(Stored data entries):
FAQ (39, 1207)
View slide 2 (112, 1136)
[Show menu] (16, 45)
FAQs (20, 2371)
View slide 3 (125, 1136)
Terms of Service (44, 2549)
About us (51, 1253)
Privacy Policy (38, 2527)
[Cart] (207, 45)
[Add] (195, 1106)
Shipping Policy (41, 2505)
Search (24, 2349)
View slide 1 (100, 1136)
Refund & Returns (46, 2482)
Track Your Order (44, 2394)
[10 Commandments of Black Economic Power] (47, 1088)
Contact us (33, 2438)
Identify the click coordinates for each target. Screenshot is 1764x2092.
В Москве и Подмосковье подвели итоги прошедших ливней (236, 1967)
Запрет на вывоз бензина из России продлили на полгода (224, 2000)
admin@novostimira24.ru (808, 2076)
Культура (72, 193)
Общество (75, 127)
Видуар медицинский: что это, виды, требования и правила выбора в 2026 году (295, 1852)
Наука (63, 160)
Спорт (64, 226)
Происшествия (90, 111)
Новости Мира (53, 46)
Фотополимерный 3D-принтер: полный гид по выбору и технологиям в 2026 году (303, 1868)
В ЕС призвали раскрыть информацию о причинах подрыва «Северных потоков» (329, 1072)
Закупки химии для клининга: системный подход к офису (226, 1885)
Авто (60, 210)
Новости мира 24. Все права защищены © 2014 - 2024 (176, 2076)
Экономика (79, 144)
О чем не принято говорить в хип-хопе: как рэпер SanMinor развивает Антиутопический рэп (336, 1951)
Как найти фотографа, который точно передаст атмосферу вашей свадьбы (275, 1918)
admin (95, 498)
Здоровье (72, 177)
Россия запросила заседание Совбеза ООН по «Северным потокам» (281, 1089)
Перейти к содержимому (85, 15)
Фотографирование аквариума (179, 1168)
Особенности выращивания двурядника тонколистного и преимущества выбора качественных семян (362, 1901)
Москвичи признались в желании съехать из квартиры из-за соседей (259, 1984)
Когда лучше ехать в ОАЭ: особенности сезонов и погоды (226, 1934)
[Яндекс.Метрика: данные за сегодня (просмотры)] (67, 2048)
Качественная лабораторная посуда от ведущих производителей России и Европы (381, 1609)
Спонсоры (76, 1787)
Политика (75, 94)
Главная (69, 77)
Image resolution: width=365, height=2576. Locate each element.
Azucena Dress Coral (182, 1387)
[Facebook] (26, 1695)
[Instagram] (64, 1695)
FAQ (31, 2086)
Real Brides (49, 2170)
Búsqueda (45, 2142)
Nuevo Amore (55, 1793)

(Task prompt): Look through the data above and report every line in which "View" appears.

(Task answer):
View slide 2 (112, 1136)
View slide 3 (125, 1136)
View slide 1 (100, 1136)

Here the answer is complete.